# [Numpy-discussion] untenable matrix behavior in SVN

Timothy Hochberg tim.hochberg@ieee....
Wed Apr 30 23:32:01 CDT 2008

```On Wed, Apr 30, 2008 at 8:16 PM, Anne Archibald <peridot.faceted@gmail.com>
wrote:

> 2008/4/30 Charles R Harris <charlesr.harris@gmail.com>:
>
> > Some operations on stacks of small matrices are easy to get, for
> instance,
> > +,-,*,/, and matrix multiply. The last is the interesting one. If A and B
> > are stacks of matrices with the same number of dimensions with the
> matrices
> > stored in the last two indices, then
> >
> > sum(A[...,:,:,newaxis]*B[...,newaxis,:,:], axis=-2)
> >
> > is the matrix-wise multiplication of the two stacks. If B is replaced by
> a
> > stack of 1D vectors, x, it is even simpler:
> >
> > sum(A[...,:,:]*x[...,newaxis,:], axis=-1)
> >
> > This doesn't go through BLAS, but for large stacks of small matrices it
> > might be even faster than BLAS because BLAS is kinda slow for small
> > matrices.
>
> Yes and no. For the first operation, you have to create a temporary
> that is larger than either of the two input arrays. These invisible
> (potentially) gigantic temporaries are the sort of thing that puzzle
> users when as their problem size grows they suddenly find they hit a
> massive slowdown because it starts swapping to disk, and then a
> failure because the temporary can't be allocated. This is one reason
> we have dot() and tensordot() even though they can be expressed like
> this. (The other is of course that it lets us use optimized BLAS.)
>
>
> This rather misses the point of Timothy Hochberg's suggestion (as I
> understood it), though: yes, you can write the basic operations in
> numpy, in a more or less efficient fashion. But it would be very
> valuable for arrays to have some kind of metadata that let them keep
> track of which dimensions represented simple array storage and which
> represented components of a linear algebra object.
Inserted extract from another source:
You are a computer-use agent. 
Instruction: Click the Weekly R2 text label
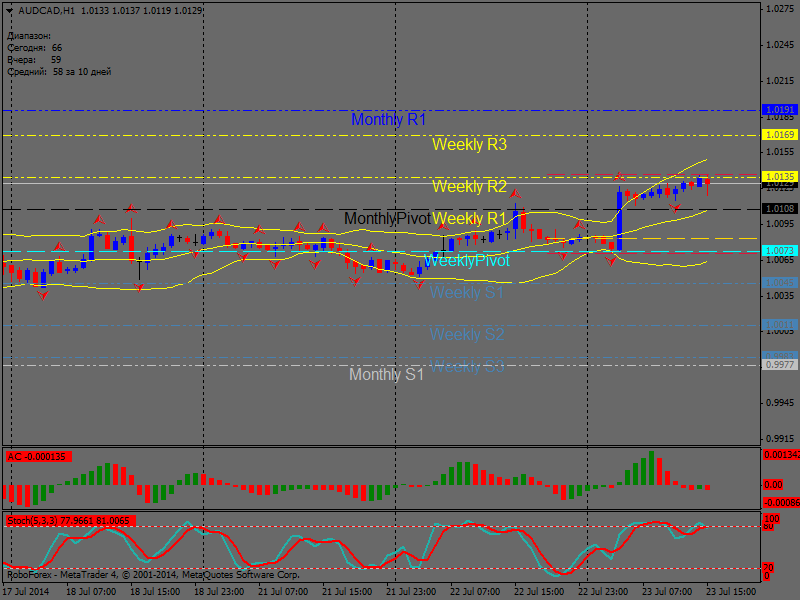[469, 187]
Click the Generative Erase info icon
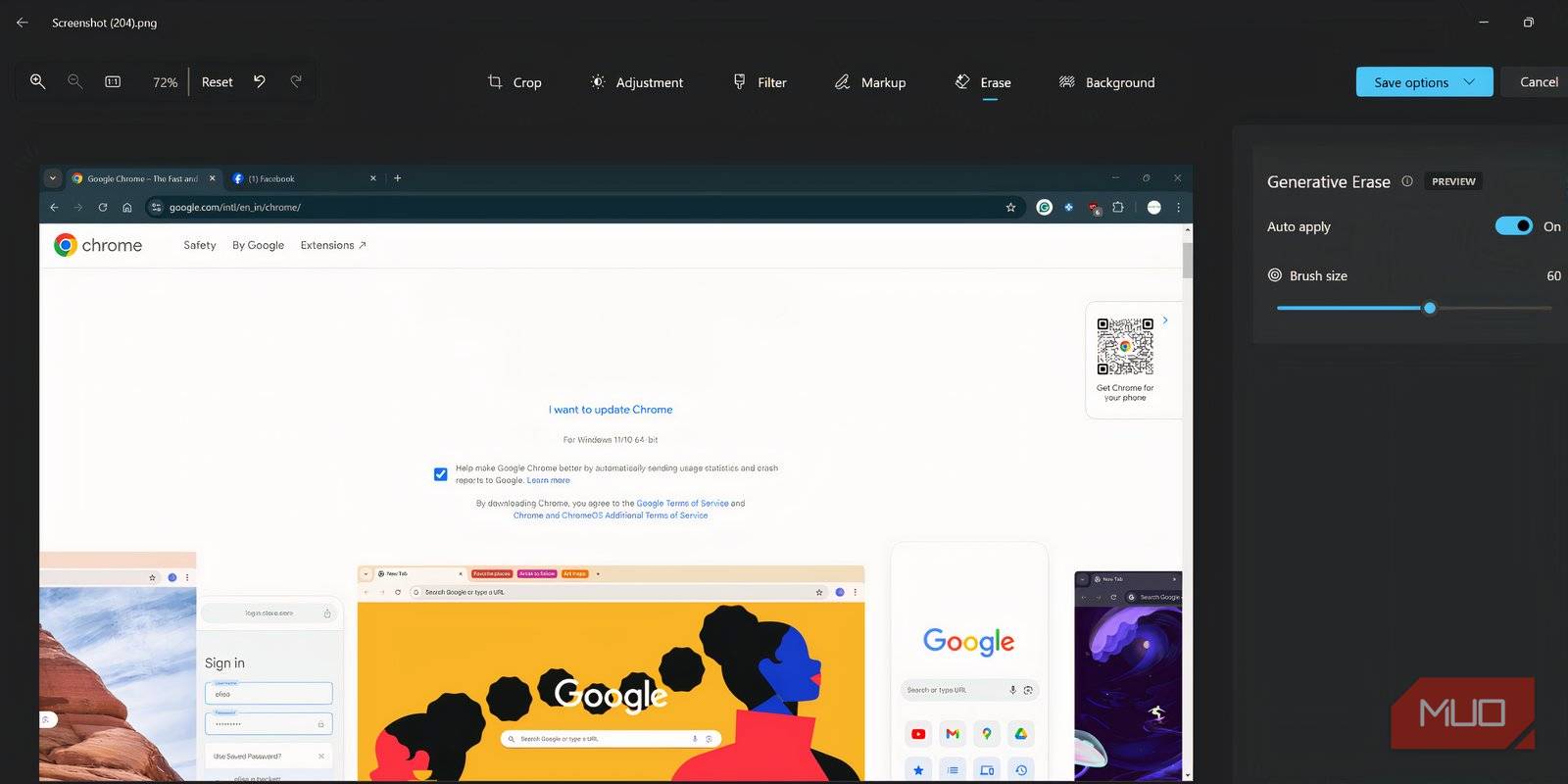This screenshot has width=1568, height=784. point(1407,181)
Such metadata could
> make it possible to use, say, dot() as if it were a binary ufunc
> taking two matrices. That is, you could feed it two arrays of
> matrices, which it would broadcast to the same shape if necessary, and
> then it would compute the elementwise matrix product.
>
> The question I have is, what is the right mathematical model for
> describing these
> arrays-some-of-whose-dimensions-represent-linear-algebra-objects?
>
>
> One idea is for each dimension to be flagged as one of "replication",
> "vector", or "covector". A column vector might then be a rank-1 vector
> array, a row vector might be a rank-1 covector array, a linear
> operator might be a rank-2 object with one covector and one vector
> dimension, a bilinear form might be a rank-2 object with two covector
> dimensions. Dimensions designed for holding repetitions would be
> flagged as such, so that (for example) an image might be an array of
> shape (N,M,3) of types ("replication","replication","vector"); then to
> apply a color-conversion matrix one would simply use dot() (or "*" I
> suppose). without too much concern for which index was which. The
> problem is, while this formalism sounds good to me, with a background
> in differential geometry, if you only ever work in spaces with a
> canonical metric, the distinction between vector and covector may seem
>
> Implementing such a thing need not be too difficult: start with a new
> subclass of ndarray which keeps a tuple of dimension types. Come up
> with an adequate set of operations on them, and implement them in
> terms of numpy's functions, taking advantage of the extra information
> about each axis. A few operations that spring to mind:
>
> * Addition: it doesn't make sense to add vectors and covectors; raise
> an exception. Otherwise addition is always elementwise anyway. (How
> hard should addition work to match up corresponding dimensions?)
> * Multiplication: elementwise across "repetition" axes, it combines
> vector axes with corresponding covector axes to get some kind of
> generalized matrix product. (How is "corresponding" defined?)
> * Division: mostly doesn't make sense unless you have an array of
> scalars (I suppose it could compute matrix inverses?)
> * Exponentiation: very limited (though I suppose matrix powers could
> be implemented if the shapes are right)
> * Change of basis: this one is tricky because not all dimensions need
> come from the same vector space
> * Broadcasting: the rules may become a bit byzantine...
>
> Is this a useful abstraction? It seems like one might run into trouble
> when dealing with arrays whose dimensions represent vectors from
> unrelated spaces.

Thanks Anne. That is exactly what I had in mind. Alas, every time I sit down
to try to prototype some code, it collapses under its own weight. I'm
becoming warmer to an extended version of the row/col/matrix idea just
because its simpler to understand. It would be just as you describe above
but would support only four cases:

1. scalar: all axes are 'replication' axes
2. vector: last axes is a 'vector' all other replication.
3. covector: last axes is a 'covector' all other replication
4. matrix: last two axes are covector and vector respectively. Others are
replication.

Or something like that. It's basically the row/col/matrix formulation with
stacking. I suspect in practice it gives us most of the power of the full
proposal with less complexity (for the user anyway). Then again, if the
implementation turns out not to be that bad, one could always implement some
convenience types on top of it to make it usable for the masses with the
fully general version available for the stout of heart.

Regards,

--
. __
. |-\
.
. tim.hochberg@ieee.org
-------------- next part --------------
An HTML attachment was scrubbed...
URL: http://projects.scipy.org/pipermail/numpy-discussion/attachments/20080430/235c5f24/attachment-0001.html
```